**Problems to solve**
1) Rewrite the part of the piece on environmental illness that opens with "We have accepted" and closes with "parks are toxic.", substituting "well-being" for "health".
2) Please carry on the piece on environmental illness from the point where it stops.

**Document excerpt**
----------
February 22nd, 2019 9:37 PM by Dan Howard
Imagine getting up each day feeling absolutely terrible. You dread facing another day. You're unable to think clearly or plan your day. You have an overwhelming guilt that you're a terrible burden on those around you. A feeling of helplessness washes over you because you're unable to find your way out of this sickness. You've been tested for all types of illnesses that nobody would ever want to have but you believe that even a dreaded diagnosis would be better than not knowing what has robbed you of a normal life. This is the life of an environmentally ill person..
We have accepted and understand that our diet affects our health. Billions of dollars are spent on ads to influence what we eat. We often don’t realize and understand that what we breathe, absorb through our skin or drink from a faucet or bottle can have a devastating effect on health. We don’t consider that for some people, our homes, schools, workplaces, drinking water or parks are toxic.
Environmental illness is a terrible burden on those that suffer from it and their loved ones. As a building scientist, I hear about this day after day. Like most professionals dealing with environmental illness, my involvement is because I've seen it first-hand. I watched my father slowly suffocate to death because of his asbestos exposure. He sprayed the stuff to make buildings fire safe for others, not to have his lungs fill with cancer. Surprise!
What is Environmental Illness?
There are common symptoms with environmental diseases. There's often brain fog, numbness or pain, bowel issues, fibromyalgia, skin problems, missing hair, skin rashes, lethargy and confusion Many have taken an endless list of prescription drugs designed to alleviate symptoms. Those prescriptions had side effects that create new symptoms. When those symptoms were treated with new treatments, more of the above symptoms occurred. There's also the financial burdens and the emotional roller coaster of raised and then dashed hopes. Stress makes the symptoms even worse.
----------
**Supplied entries**

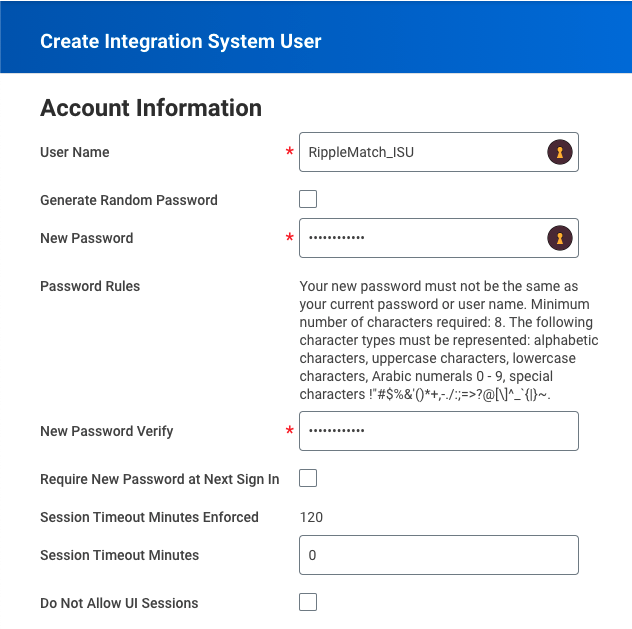Click the User Name field label
Screen dimensions: 632x629
point(75,152)
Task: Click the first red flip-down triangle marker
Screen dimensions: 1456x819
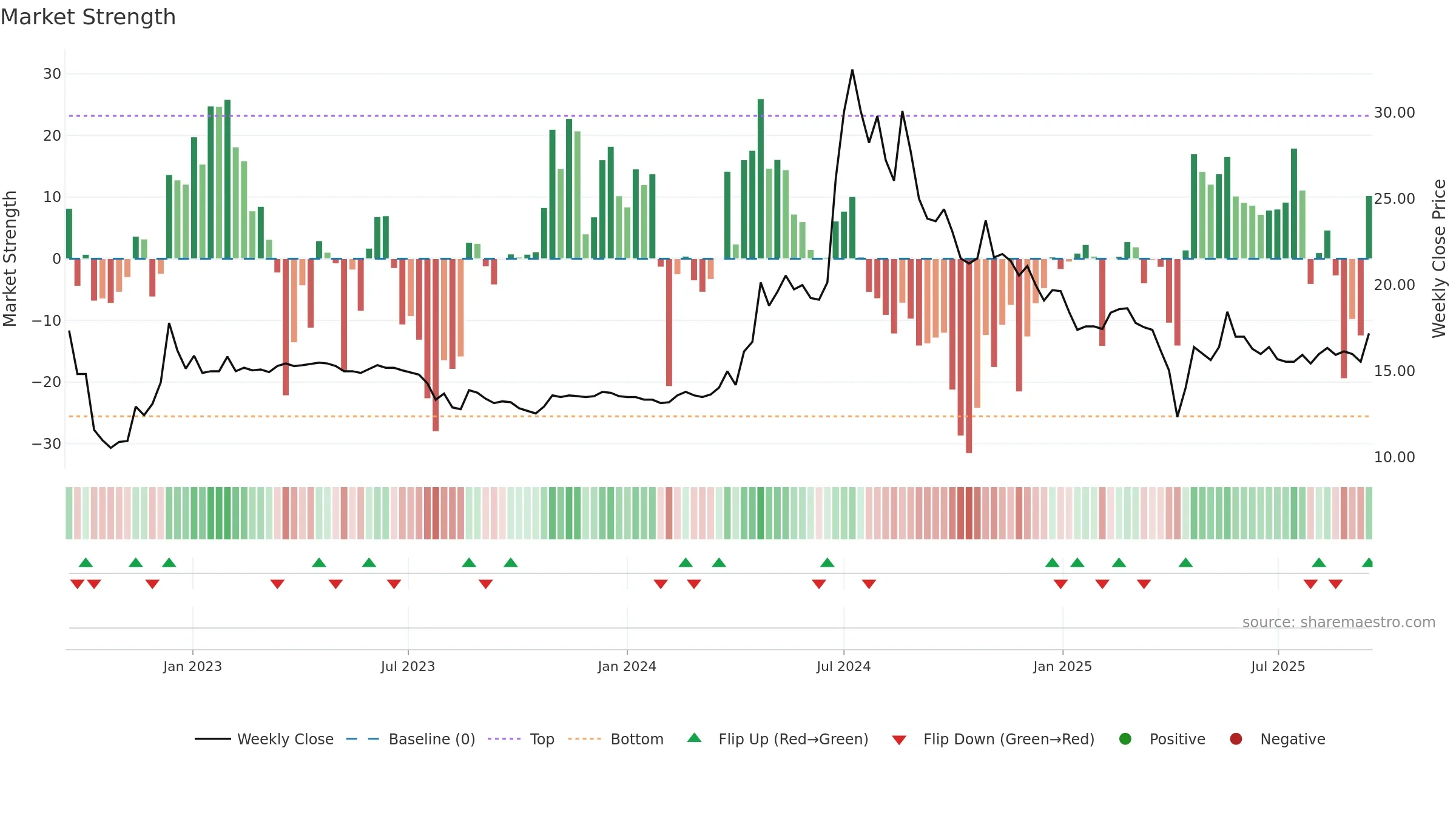Action: tap(77, 584)
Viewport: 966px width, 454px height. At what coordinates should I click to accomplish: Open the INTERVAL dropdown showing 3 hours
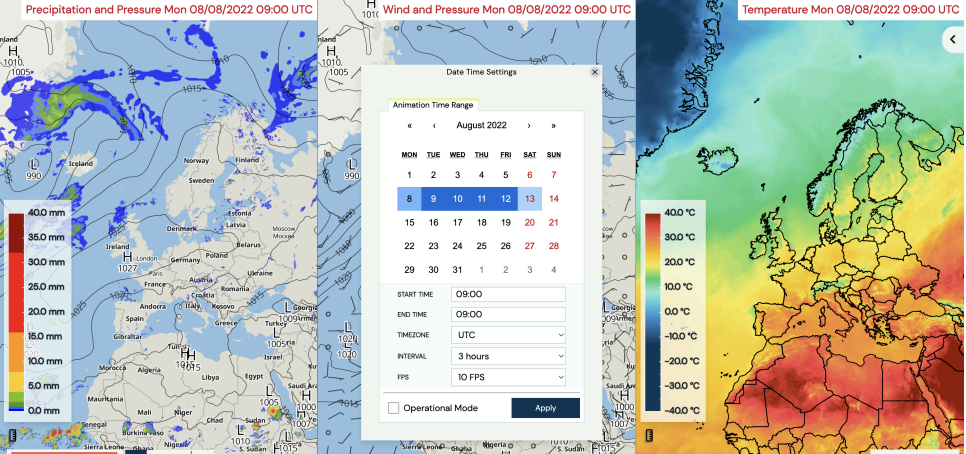pyautogui.click(x=508, y=356)
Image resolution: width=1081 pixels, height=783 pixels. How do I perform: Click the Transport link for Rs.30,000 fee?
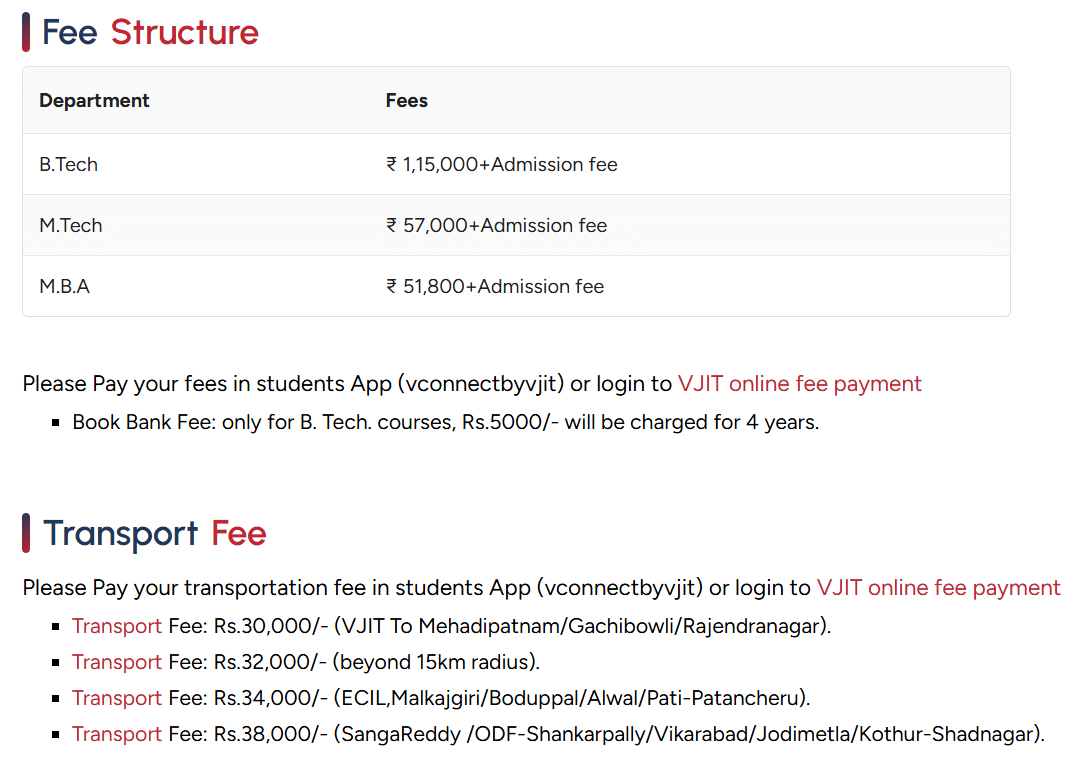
----------
**Responses for each task**
1)
We have accepted and understand that our diet affects our well-being. Billions of dollars are spent on ads to influence what we eat. We often don’t realize and understand that what we breathe, absorb through our skin or drink from a faucet or bottle can have a devastating effect on well-being. We don’t consider that for some people, our homes, schools, workplaces, drinking water or parks are toxic.

2)
People with environmental illness have more than symptoms in common. Most have already visited many physicians. Some have been told that they have an “idiopathic disease” which is medical speak for “you have a set of symptoms that are similar to an illness, but we don’t know why or even if it is really true.” Others have been told that they must be imagining the illness. Almost all have their hopes of wellness dashed time and time again.
Often the biggest stress and challenge that the environmentally ill face is their friends or family members don't understand or believe that the illness is real. We know and accept that there are children who can eat a single peanut and go into anaphylactic shock. We understand that there are people that can react badly to the lifesaving drug penicillin. Despite this, some people can't understand how one person in a home could react to environmental problems while the others are still healthy.